A question you may be asking is “do I need life insurance?” Generally, families with young children have the greatest need for life insurance. Oftentimes stay at home parents or home makers are “forgotten” about in a life insurance analysis because they aren’t earning a wage. It’s really important to consider what their household contributions equate to financially. Homemaker’s might be caretaking for a child, disabled or elderly family member. If something happened to them and you had to hire help how much would that cost? Others who may need life insurance include business partners, individuals who support another family member, such as their parents, people who want to leave a legacy, and those who don’t have enough assets to cover final expenses and don’t want to place that burden on their family. Of course, there are many other people who may need life insurance, so it’s important to consider your individual case. As with disability insurance, life insurance is a very common employee benefit, but it can also be purchased as an individual personal policy. There are many forms of life insurance, but we’ll touch on group life, term and whole life insurance. 

  • Group life insurance is employer sponsored life insurance and it commonly has a benefit of $50,000 or 2x salary but can vary based on the company. Some employers will also allow employees to purchase additional life insurance at a group rate, which could be cheaper than purchasing an individual policy to cover any gaps. Something to consider though is whether or not the policy is portable if you leave your employer. 

  • Aside from group life insurance individual term insurance is usually the most affordable personal coverage that you can get. There are many different policy terms (lengths) available, but the most common are 10 years, 20 years, and 30 years. A term insurance policy gives you a specified amount of coverage for a specific period of time and then the policy ends and you don’t have any accumulated value.

  • A whole life policy lasts for the policyholder’s lifetime and has both a death benefit and a savings component which can be invested. If you need to access the savings component you can do so by withdrawing it as cash, borrowing from it, or using it to pay part of your premiums. Because of the savings component and the extended time of coverage, whole life insurance has a higher monthly premium for your coverage than term insurance does. 
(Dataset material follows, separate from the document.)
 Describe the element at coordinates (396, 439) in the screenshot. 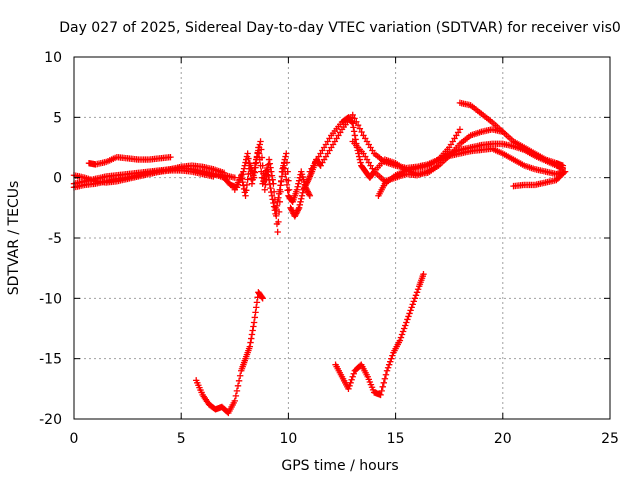

I see `x-tick-label: 15` at that location.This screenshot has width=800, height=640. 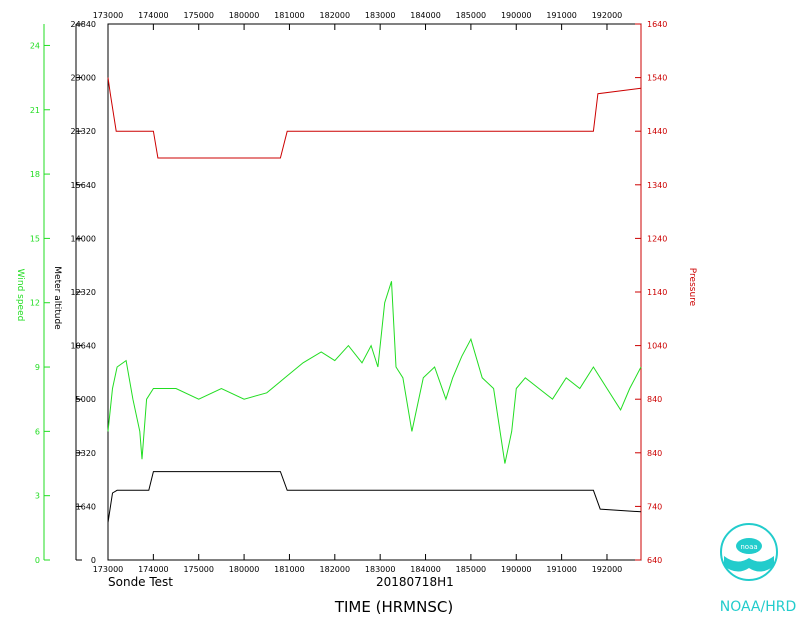 I want to click on x-tick-bottom-label: 185000, so click(x=472, y=570).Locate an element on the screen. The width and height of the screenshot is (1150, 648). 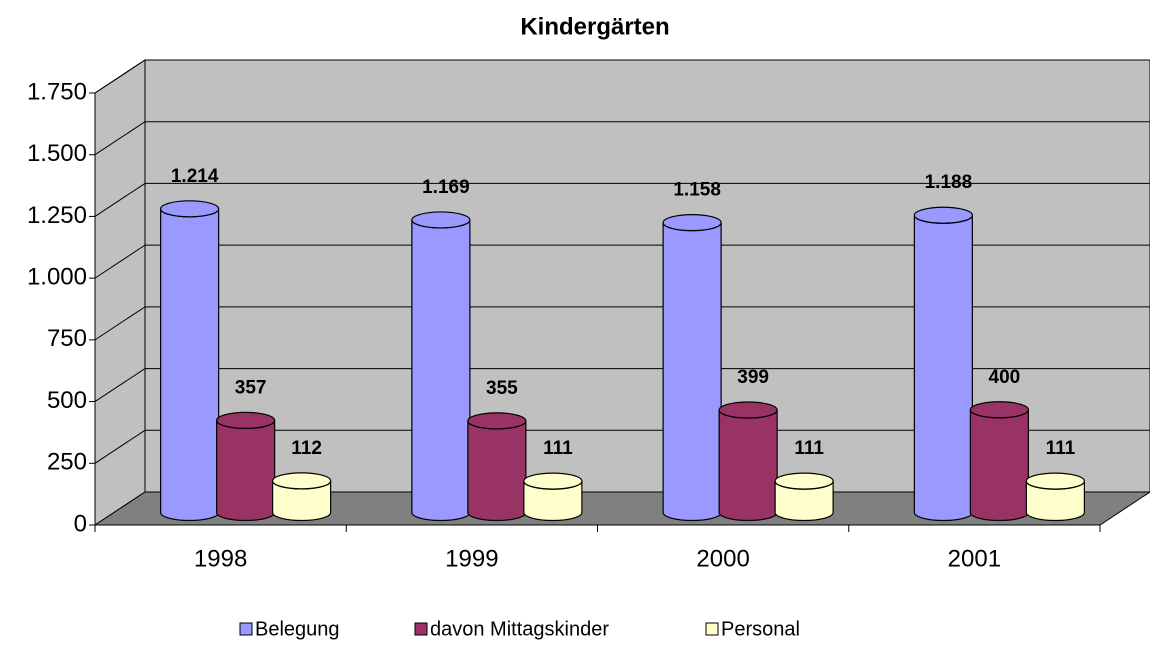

There are so many different options for disability and life insurance and everyone’s needs are very different so it’s important to know what you as an individual need or don’t need. While many people are underinsured it’s also possible to be over insured, in which case you are paying insurance premiums that aren’t needed and that may be preventing you from being able to fulfil other life goals. It’s important that you find someone to talk to who isn’t sales pressuring you into purchasing what you don’t need.